Variation in proinflammatory and anti-inflammatory cytokine genes influence individual responses to carcinogenic exposures.
It has been found that polymorphisms in interleukin (IL)-1, and its endogenous receptor antagonist, are associated with a risk of Helicobacter pylori-related gastric cancer.
In this study, researchers from the United States and Scotland evaluated the role of proinflammatory cytokine gene polymorphisms in gastric and esophageal cancers.
The team assessed polymorphisms of the IL-1 gene cluster, and 4 other cytokine genes, in a population-based study of upper gastrointestinal cancers.
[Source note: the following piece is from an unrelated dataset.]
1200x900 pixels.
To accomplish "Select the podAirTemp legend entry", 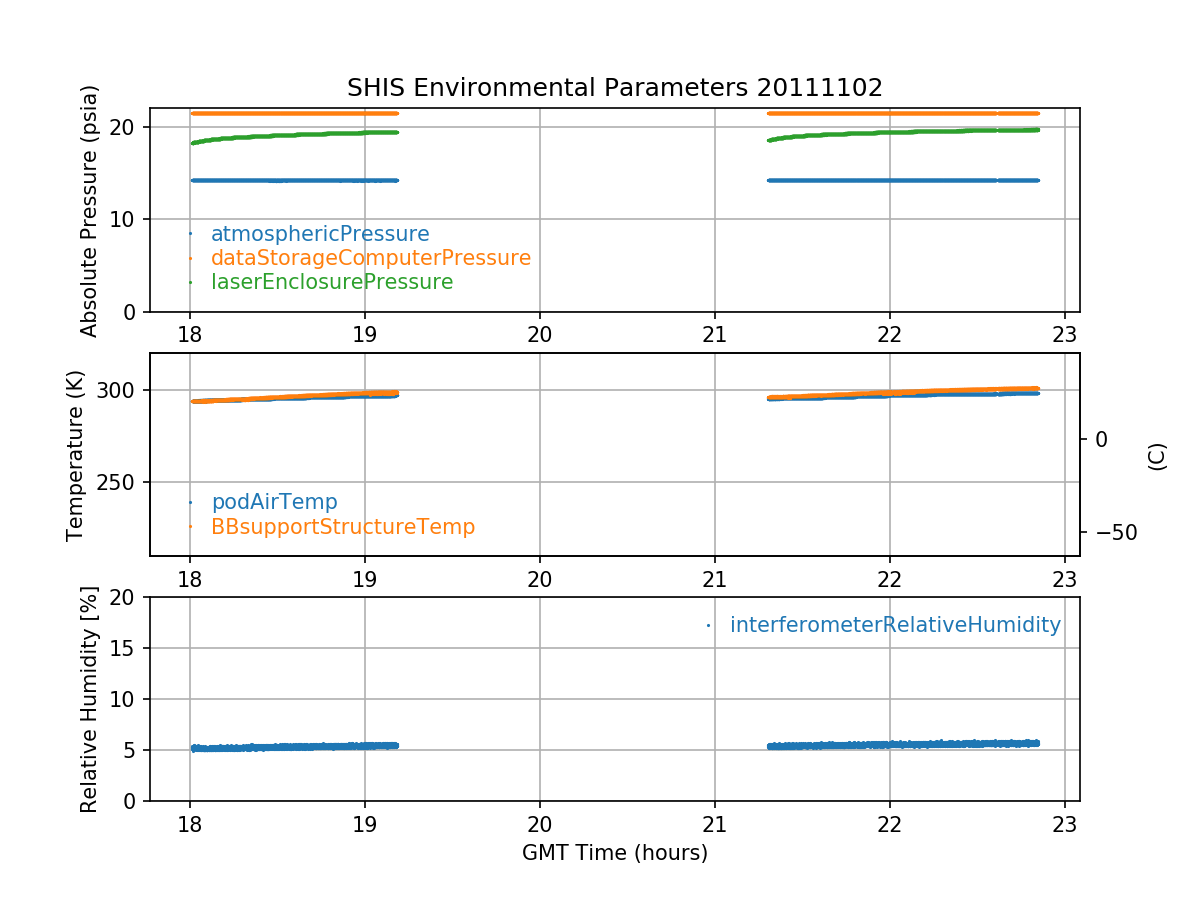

Cancers included 126 gastric cardia and 188 noncardia adenocarcinoma, 53 esophageal squamous cell carcinoma, and 108 adenocarcinoma.
The study also included 212 frequency-matched controls.
|Proinflammatory genotypes were associated with an increased risk of noncardia gastric cancer.|
The researchers calculated odds ratios for the different cancers from logistic regression models which were adjusted for potential confounding factors.
The team found that proinflammatory genotypes of tumor necrosis factor and IL-10 were both associated with an increased risk of noncardia gastric cancer.
They determined that multiple proinflammatory polymorphisms of IL-1Bo IL-1 receptor antagonist, tumor necrosis factor A, and IL-10 conferred greatest risk. They calculated odds ratios of 2.8 for 1, 5.4 for 2, and 27.3 for 3 or 4 high-risk genotypes.
However, these polymorphisms were not found to be related to the risks of esophageal or gastric cardia cancers.
Furthermore, polymorphisms in IL-4 and IL-6 were not associated with any of the cancers studied.
Dr Emad El-Omar's team concluded, "A proinflammatory cytokine genetic profile increases the risk of noncardia gastric adenocarcinoma but not other upper gastrointestinal cancers".
"Possibly by inducing a hypochlorhydric and atrophic response to gastric H. pylori infection.